## TASK GOAL
Reproduce exactly, and only, the lines below from the one containing "Where should I click to: Center" through the one containing "You are a computer-use agent. The height".

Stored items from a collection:
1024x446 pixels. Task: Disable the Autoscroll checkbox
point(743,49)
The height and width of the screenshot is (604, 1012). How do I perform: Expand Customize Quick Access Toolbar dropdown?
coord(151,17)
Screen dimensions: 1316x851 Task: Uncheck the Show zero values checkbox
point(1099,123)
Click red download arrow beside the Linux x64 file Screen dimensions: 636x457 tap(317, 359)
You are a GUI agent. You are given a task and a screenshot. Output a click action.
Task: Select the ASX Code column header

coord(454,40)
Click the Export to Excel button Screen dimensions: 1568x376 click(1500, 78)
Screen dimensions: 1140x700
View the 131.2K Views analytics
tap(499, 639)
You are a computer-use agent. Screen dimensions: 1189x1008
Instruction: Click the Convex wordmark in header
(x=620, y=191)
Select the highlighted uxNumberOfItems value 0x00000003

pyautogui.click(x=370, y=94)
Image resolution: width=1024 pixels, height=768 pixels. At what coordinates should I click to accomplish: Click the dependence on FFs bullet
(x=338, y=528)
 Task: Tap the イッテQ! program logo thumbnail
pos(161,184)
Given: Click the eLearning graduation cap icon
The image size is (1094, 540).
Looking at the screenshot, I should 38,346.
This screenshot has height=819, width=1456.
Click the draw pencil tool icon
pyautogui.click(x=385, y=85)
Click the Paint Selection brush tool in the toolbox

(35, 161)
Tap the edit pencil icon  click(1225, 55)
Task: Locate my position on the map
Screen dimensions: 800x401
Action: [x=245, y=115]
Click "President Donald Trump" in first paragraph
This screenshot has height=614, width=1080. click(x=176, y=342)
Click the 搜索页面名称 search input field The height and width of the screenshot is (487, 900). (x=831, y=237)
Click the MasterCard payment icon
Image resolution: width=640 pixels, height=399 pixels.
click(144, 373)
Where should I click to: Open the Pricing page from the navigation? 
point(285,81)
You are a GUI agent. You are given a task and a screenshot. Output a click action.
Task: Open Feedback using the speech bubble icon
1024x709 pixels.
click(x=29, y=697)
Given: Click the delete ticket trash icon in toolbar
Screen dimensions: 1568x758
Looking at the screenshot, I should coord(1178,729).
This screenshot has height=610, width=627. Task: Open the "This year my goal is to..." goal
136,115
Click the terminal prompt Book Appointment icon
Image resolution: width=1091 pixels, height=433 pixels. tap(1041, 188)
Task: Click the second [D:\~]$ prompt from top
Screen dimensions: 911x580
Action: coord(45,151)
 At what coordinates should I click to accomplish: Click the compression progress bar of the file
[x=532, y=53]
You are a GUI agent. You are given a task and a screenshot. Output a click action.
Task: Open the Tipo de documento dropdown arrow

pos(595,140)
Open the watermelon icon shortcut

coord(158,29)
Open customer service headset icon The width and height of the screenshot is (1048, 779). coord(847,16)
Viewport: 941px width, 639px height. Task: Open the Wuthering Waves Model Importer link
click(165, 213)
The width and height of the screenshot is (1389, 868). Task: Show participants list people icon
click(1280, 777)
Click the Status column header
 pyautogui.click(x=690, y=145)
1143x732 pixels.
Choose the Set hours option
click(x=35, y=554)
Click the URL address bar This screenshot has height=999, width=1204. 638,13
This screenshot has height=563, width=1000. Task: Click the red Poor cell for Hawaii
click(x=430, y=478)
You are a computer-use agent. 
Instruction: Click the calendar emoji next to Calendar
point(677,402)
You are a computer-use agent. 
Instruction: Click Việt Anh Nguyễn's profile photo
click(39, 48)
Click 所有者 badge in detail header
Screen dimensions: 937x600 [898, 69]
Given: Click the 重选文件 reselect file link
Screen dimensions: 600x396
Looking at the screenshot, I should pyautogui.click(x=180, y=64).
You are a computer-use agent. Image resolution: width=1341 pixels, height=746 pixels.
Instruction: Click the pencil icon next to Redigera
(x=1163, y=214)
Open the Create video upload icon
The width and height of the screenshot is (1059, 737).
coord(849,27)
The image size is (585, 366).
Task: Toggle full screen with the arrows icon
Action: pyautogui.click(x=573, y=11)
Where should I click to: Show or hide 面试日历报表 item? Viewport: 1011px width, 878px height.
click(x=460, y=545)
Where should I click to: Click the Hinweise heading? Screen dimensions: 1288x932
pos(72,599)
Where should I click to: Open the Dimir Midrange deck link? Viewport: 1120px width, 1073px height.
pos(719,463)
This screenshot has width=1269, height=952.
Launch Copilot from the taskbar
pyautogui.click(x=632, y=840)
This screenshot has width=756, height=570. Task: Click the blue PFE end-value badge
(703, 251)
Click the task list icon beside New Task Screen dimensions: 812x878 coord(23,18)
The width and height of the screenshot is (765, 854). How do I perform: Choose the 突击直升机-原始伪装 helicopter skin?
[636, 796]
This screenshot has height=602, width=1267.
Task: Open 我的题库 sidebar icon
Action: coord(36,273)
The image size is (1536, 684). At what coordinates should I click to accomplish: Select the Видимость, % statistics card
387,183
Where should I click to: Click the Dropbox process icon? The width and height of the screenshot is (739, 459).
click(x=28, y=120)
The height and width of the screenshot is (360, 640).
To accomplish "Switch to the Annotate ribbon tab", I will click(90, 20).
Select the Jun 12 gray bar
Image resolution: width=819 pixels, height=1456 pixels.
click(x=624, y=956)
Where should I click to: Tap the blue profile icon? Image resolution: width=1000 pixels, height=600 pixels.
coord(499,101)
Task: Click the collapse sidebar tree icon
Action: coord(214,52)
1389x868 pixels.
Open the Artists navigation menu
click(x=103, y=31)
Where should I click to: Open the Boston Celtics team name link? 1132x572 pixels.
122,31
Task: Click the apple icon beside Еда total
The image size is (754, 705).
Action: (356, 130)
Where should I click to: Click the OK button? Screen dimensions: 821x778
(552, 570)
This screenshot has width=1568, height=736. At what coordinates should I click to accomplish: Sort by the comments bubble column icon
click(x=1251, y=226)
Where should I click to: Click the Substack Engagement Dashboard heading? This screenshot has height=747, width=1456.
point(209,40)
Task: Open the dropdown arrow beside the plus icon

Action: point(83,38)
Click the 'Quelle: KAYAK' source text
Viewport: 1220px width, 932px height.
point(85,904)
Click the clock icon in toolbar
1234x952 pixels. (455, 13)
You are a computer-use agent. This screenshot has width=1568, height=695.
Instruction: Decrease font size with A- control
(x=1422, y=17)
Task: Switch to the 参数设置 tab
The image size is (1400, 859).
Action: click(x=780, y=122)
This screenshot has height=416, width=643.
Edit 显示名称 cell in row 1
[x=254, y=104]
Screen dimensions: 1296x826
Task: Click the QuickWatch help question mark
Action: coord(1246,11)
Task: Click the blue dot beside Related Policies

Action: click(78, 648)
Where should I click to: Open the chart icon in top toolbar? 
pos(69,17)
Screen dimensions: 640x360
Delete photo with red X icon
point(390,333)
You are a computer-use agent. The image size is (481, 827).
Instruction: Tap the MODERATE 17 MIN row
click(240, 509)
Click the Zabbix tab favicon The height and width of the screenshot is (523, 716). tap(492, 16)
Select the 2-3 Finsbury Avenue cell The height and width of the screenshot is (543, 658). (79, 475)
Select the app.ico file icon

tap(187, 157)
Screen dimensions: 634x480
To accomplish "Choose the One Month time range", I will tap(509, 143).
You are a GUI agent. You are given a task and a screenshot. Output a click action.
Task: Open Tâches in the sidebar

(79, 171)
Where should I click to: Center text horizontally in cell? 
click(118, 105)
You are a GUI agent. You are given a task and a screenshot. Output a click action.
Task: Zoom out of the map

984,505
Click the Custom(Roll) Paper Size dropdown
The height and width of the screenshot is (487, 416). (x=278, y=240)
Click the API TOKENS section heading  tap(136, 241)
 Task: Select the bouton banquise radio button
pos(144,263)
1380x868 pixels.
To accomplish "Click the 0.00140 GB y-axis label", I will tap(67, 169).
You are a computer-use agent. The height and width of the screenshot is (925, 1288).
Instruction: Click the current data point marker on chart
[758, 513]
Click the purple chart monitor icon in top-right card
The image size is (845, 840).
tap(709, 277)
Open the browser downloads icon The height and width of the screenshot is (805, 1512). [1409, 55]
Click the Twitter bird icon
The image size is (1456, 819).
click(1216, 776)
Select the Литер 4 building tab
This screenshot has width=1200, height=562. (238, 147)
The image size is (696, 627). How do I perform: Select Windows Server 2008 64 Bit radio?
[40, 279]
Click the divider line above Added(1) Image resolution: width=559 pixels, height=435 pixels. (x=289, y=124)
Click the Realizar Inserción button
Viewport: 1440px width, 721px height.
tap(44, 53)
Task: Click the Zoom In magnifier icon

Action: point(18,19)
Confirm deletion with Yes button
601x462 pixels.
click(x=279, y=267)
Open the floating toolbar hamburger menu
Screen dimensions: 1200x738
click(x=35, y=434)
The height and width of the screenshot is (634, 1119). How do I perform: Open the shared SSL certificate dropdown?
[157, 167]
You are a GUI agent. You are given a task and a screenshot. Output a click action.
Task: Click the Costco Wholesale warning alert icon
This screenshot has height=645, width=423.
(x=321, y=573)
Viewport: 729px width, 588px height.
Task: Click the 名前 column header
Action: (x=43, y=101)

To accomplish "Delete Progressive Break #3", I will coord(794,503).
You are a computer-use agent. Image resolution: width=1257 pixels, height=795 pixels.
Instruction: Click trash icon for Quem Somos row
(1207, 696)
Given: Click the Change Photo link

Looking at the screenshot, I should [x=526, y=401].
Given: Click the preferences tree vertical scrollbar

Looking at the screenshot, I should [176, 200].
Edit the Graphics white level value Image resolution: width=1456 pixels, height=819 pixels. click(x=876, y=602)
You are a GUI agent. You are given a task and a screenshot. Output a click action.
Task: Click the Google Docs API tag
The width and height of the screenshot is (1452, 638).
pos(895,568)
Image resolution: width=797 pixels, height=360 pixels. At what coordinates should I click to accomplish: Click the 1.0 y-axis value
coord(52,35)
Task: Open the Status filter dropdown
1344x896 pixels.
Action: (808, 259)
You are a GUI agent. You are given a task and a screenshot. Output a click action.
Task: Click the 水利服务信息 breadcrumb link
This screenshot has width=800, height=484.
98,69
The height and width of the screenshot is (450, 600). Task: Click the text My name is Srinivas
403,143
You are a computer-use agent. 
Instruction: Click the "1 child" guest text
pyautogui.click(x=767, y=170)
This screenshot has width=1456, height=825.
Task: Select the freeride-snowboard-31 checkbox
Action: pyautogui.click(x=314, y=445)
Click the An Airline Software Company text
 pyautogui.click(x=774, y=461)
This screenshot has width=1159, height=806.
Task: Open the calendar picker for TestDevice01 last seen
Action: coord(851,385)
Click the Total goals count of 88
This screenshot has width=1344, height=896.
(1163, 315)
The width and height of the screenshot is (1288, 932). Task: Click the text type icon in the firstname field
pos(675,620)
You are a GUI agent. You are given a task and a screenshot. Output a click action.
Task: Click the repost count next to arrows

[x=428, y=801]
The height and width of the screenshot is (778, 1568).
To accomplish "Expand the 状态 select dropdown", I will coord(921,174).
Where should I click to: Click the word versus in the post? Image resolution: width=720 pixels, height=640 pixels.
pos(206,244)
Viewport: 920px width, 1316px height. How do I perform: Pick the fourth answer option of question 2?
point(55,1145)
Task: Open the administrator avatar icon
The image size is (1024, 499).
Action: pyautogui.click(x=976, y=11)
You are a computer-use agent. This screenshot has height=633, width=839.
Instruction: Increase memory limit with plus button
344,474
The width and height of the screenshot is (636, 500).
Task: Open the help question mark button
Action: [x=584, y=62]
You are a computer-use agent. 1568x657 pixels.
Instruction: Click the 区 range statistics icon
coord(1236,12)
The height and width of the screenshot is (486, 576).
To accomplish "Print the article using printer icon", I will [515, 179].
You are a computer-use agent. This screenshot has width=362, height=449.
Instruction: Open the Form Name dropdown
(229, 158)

## RESPONSE BELOW
Where should I click to: Center text horizontally in cell? 
click(118, 105)
You are a GUI agent. You are given a task and a screenshot. Output a click action.
Task: Zoom out of the map

984,505
Click the Custom(Roll) Paper Size dropdown
The height and width of the screenshot is (487, 416). (x=278, y=240)
Click the API TOKENS section heading  tap(136, 241)
 Task: Select the bouton banquise radio button
pos(144,263)
1380x868 pixels.
To accomplish "Click the 0.00140 GB y-axis label", I will tap(67, 169).
You are a computer-use agent. The height and width of the screenshot is (925, 1288).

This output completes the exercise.